In 2008, Congress and former President George W. Bush approved spending $700 billion to bail out financial institutions as the nation's financial system was on the brink of collapse. The Troubled Asset Relief Program was later expanded to include American automakers and homeowners, which would not be subject to the new bank tax.
The TARP program plans to spend a total of $497 billion, according to a report released Tuesday by the program's inspector general. To date, firms have repaid $186 billion, with billions more expected to be repaid in the future, according to the report.
Still, the program is projected to result in a loss to taxpayers of as much as $127 billion. The law that created TARP requires the president to submit a plan by 2013 to recoup that money.
"We need to think about how we are going to get that money back on behalf of American taxpayers," Baucus said.
Obama's proposed 0.15 percent tax on the liabilities of large financial institutions would apply only to those companies with assets of more than $50 billion - a group estimated at about 50. Administration officials estimate that 60 percent of the revenue would come from the 10 biggest ones.
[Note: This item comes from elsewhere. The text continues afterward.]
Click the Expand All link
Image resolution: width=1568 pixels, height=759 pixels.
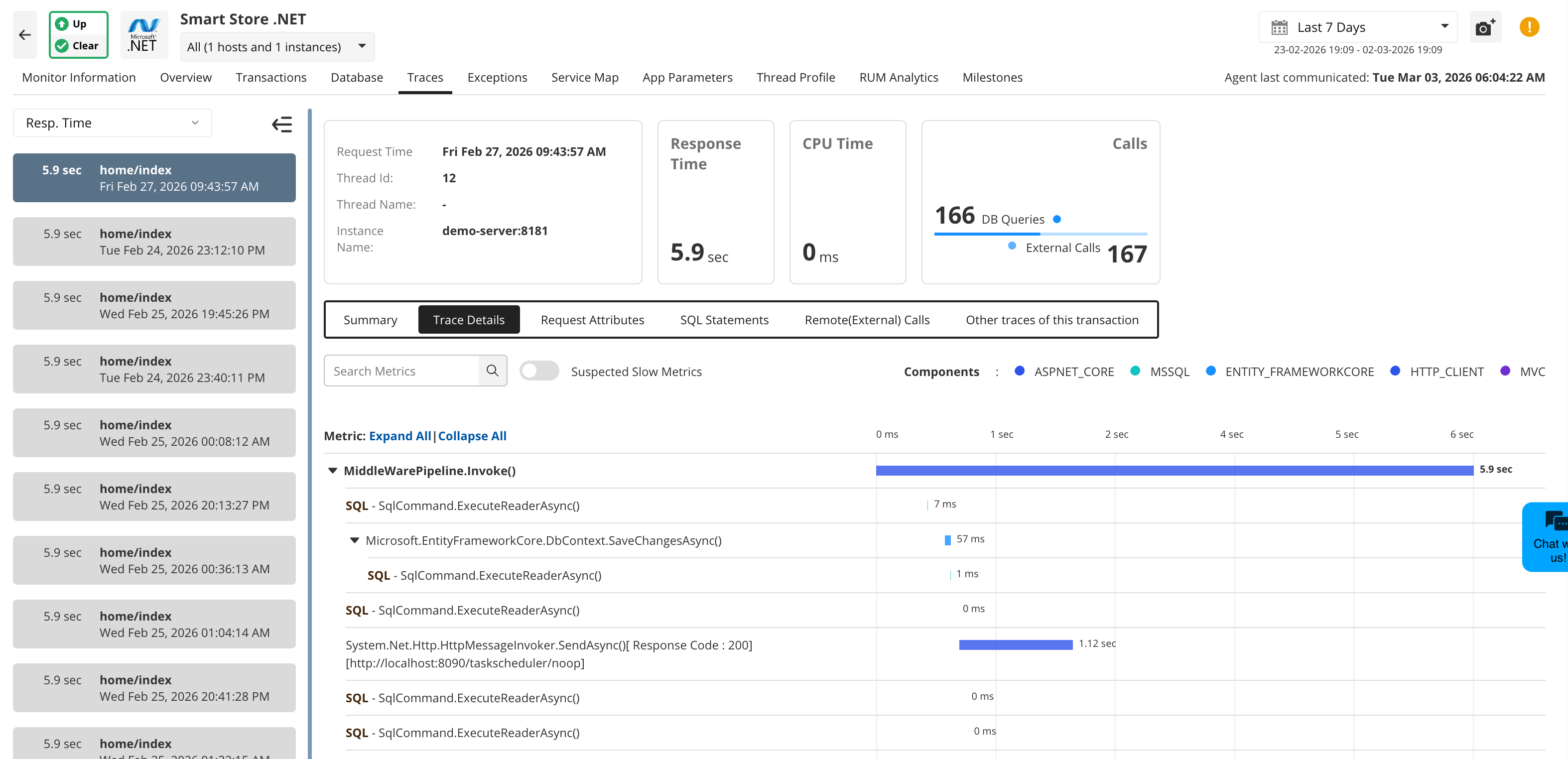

A key liability for many banks is deposits, though they would be exempt from the tax. The other main liability is debt, which many banks used to finance risky investments, leading to the financial crisis. Obama has argued that a tax on non-deposit liabilities would be akin to a tax on risk, which would dissuade banks fom taking on too much risk.
Insurer American International Group, the largest beneficiary at nearly $70 billion, would have to pay the tax. But General Motors Co. and Chrysler Group LLC, whose $66 billion in government loans are not expected to be repaid fully, would not.
Representatives of the financial services industry say talk of a new tax is premature because it is not yet known how much money will be repaid without one.
"Taxpayers will make a profit on every bank TARP program," James Chessen, chief economist at the American Bankers Association, said in an interview. "It was the expansion to nonbanks that has created the losses that TARP has suffered."